CREATE or replace PROCEDURE remove_old_files(external_table_name varchar, num_days float)
  RETURNS varchar
  LANGUAGE javascript
  EXECUTE AS CALLER
  AS
  $$
  // 1. Get the relative path of the external table
  // 2. Find all files registered before the specified time period
  // 3. Remove the files


  var resultSet1 = snowflake.execute({ sqlText:
    `call exttable_bucket_relative_path('` + EXTERNAL_TABLE_NAME + `');`
  });
  resultSet1.next();
  var relPath = resultSet1.getColumnValue(1);


  var resultSet2 = snowflake.execute({ sqlText:
    `select file_name
     from table(information_schema.EXTERNAL_TABLE_FILES (
         TABLE_NAME => '` + EXTERNAL_TABLE_NAME +`'))
     where last_modified < dateadd(day, -` + NUM_DAYS + `, current_timestamp());`
  });

  var fileNames = [];
  while (resultSet2.next())
  {
    fileNames.push(resultSet2.getColumnValue(1).substring(relPath.length));
  }

  if (fileNames.length == 0)
  {
    return 'nothing to do';
  }


  var alterCommand = `ALTER EXTERNAL TABLE ` + EXTERNAL_TABLE_NAME + ` REMOVE FILES ('` + fileNames.join(`', '`) + `');`;

  var resultSet3 = snowflake.execute({ sqlText: alterCommand });

  var results = [];
  while (resultSet3.next())
  {
    results.push(resultSet3.getColumnValue(1) + ' -> ' + resultSet3.getColumnValue(2));
  }

  return results.length + ' files: \n' + results.join('\n');

  $$;

  CREATE or replace PROCEDURE exttable_bucket_relative_path(external_table_name varchar)
  RETURNS varchar
  LANGUAGE javascript
  EXECUTE AS CALLER
  AS
  $$
  var resultSet = snowflake.execute({ sqlText:
    `show external tables like '` + EXTERNAL_TABLE_NAME + `';`
  });

  resultSet.next();
  var location = resultSet.getColumnValue(10);

  var relPath = location.split('/').slice(3).join('/');
  return relPath.endsWith("/") ? relPath : relPath + "/";

  $$;

Copy

Call the stored procedure:

-- Remove all files from the exttable external table metadata:
call remove_old_files('exttable', 0);

-- Remove files staged longer than 90 days ago from the exttable external table metadata:
call remove_old_files('exttable', 90);

Copy

Alternatively, you can create a task by using CREATE TASK to call the stored procedure periodically to remove older files from the external table metadata.

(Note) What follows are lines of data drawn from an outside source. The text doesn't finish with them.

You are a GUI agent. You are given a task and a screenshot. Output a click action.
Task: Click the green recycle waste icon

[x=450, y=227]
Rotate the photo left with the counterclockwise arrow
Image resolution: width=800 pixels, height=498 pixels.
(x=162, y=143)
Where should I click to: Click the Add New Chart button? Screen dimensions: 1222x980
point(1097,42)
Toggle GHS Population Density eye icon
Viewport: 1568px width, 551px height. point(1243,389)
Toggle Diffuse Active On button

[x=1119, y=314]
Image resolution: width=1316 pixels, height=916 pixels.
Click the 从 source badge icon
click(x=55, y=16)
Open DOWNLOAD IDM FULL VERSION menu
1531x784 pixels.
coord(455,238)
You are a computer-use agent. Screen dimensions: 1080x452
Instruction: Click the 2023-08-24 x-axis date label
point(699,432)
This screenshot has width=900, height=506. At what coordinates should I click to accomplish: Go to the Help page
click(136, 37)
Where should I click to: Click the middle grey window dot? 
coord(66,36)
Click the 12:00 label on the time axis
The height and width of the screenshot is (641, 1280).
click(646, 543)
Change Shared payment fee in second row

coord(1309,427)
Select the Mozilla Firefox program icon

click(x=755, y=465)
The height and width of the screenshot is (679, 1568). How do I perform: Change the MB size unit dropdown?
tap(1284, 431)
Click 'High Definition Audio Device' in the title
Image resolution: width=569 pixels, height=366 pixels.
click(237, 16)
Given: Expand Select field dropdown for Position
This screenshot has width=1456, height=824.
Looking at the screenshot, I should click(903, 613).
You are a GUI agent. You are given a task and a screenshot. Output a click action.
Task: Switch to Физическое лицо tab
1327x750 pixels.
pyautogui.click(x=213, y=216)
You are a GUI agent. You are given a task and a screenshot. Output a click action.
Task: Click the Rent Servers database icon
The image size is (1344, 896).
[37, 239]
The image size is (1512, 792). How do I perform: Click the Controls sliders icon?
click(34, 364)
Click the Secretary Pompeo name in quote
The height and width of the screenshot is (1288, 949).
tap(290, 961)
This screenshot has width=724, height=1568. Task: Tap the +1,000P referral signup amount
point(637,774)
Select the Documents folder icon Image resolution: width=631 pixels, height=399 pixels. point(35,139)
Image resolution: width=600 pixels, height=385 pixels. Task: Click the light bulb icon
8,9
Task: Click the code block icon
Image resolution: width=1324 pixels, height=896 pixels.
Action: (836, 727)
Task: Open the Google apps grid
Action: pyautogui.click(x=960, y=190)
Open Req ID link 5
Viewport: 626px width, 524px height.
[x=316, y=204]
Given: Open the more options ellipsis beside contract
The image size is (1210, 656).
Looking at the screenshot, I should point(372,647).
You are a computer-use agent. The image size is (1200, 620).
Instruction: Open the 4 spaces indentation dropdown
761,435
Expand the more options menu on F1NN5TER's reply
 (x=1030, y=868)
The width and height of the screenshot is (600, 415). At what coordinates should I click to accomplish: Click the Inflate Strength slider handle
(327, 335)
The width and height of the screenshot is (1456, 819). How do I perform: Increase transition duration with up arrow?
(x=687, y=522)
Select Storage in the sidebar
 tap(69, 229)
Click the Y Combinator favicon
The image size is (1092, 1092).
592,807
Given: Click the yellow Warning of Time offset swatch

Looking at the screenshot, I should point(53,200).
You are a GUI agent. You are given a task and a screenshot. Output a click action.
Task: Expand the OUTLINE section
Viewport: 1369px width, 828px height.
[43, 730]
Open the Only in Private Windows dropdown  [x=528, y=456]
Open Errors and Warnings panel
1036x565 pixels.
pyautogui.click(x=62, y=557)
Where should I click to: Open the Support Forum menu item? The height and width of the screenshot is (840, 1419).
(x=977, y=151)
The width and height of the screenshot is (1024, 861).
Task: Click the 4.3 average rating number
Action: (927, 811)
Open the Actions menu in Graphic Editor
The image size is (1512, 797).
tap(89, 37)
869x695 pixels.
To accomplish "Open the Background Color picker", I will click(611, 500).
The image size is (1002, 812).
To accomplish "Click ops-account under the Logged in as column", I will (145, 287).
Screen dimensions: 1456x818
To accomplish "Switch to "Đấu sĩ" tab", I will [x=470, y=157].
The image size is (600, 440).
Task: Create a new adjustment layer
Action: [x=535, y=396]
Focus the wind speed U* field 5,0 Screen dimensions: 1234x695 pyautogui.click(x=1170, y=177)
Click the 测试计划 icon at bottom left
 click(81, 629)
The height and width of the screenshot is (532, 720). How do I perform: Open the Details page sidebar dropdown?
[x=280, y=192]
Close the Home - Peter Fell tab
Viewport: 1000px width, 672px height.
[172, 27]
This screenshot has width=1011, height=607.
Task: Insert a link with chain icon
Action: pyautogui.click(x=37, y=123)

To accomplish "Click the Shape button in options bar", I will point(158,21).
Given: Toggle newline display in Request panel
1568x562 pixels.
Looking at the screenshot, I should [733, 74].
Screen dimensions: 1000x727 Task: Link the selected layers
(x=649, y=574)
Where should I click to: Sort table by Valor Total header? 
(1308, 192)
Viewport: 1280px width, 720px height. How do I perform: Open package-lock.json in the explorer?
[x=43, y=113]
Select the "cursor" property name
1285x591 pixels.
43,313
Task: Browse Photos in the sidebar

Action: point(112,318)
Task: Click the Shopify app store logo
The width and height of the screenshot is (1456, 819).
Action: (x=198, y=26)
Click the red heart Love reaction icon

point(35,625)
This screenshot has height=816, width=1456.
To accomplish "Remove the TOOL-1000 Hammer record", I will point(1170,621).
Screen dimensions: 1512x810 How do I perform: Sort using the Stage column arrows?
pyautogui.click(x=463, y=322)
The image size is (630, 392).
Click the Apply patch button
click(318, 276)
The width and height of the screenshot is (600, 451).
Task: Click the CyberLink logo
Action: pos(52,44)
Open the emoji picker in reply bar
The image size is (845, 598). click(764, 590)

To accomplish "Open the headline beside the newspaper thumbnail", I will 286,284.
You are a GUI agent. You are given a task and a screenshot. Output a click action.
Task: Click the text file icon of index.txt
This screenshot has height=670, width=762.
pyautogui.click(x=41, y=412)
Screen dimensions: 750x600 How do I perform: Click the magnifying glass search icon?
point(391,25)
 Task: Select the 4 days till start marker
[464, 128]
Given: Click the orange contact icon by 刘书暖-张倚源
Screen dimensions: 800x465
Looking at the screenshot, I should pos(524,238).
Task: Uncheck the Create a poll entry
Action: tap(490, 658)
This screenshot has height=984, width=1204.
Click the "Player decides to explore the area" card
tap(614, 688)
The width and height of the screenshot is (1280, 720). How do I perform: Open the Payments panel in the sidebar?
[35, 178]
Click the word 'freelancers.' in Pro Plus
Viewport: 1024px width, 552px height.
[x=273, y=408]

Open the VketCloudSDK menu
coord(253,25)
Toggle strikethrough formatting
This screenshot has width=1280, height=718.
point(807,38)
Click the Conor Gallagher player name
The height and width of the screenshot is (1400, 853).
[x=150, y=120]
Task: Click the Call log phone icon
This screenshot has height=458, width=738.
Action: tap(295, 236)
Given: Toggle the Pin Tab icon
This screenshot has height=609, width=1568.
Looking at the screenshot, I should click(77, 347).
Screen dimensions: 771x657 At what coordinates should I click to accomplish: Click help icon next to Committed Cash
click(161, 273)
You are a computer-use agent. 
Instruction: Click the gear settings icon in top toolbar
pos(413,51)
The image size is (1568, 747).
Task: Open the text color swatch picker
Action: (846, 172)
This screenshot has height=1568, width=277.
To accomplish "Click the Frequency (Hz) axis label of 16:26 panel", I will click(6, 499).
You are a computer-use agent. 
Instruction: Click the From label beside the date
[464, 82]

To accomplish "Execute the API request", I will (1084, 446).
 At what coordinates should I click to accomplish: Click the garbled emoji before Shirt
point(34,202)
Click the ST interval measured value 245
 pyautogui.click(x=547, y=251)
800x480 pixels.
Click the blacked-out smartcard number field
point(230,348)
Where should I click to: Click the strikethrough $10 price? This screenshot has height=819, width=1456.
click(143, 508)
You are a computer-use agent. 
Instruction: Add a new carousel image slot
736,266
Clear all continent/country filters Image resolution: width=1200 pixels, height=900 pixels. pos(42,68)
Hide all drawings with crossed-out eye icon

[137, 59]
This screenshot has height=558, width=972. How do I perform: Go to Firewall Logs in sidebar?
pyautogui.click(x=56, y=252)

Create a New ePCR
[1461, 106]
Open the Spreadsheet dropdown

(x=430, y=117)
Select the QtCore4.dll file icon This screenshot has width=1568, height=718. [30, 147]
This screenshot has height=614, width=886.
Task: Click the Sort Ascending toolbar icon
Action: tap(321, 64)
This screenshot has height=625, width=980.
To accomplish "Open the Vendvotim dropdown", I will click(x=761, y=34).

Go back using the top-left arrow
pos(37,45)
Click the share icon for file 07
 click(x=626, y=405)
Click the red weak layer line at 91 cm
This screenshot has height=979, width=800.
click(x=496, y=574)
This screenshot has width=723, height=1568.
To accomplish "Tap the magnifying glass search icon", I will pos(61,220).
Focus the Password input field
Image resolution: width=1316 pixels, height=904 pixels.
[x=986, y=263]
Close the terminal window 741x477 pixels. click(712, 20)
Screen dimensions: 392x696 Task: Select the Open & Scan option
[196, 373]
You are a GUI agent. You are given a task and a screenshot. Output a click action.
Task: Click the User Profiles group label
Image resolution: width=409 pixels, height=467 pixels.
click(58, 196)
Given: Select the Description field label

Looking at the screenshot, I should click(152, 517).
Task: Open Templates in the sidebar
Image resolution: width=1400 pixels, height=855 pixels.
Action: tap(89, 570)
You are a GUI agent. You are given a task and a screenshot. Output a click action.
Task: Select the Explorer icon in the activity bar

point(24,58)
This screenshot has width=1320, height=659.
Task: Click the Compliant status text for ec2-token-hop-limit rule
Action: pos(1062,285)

Apache Hive metastore integration¶

Snowflake supports integrating Apache Hive metastores with Snowflake by using external tables. The Hive connector detects metastore events and transmits the events to Snowflake to keep the external tables synchronized with the Hive metastore. With this capability, users can manage their data in Hive while querying it from Snowflake.

For instructions, see Integrate Apache Hive metastores with Snowflake.

External table DDL¶

To support creating and managing external tables, Snowflake provides the following set of special DDL commands:

Required access privileges¶

Creating and managing external tables requires a role with a minimum of the following role permissions:

Object	Privilege
Database	USAGE
Schema	USAGE, CREATE STAGE (if creating a new stage), CREATE EXTERNAL TABLE
Stage (if using an existing stage)	USAGE

Information Schema¶

The Snowflake Information Schema includes views and table functions you can query to retrieve information about your external tables and their staged data files.

View¶

EXTERNAL_TABLES view: Displays information for external tables in the specified (or current) database.

Table functions¶

AUTO_REFRESH_REGISTRATION_HISTORY: Retrieve the history of data files that are registered in the metadata of specified objects and the credits billed for these operations.
EXTERNAL_TABLE_FILES: Retrieve information about the staged data files that are included in the metadata for a specified external table.
EXTERNAL_TABLE_FILE_REGISTRATION_HISTORY: Retrieve information about the metadata history for an external table, including any errors found when refreshing the metadata.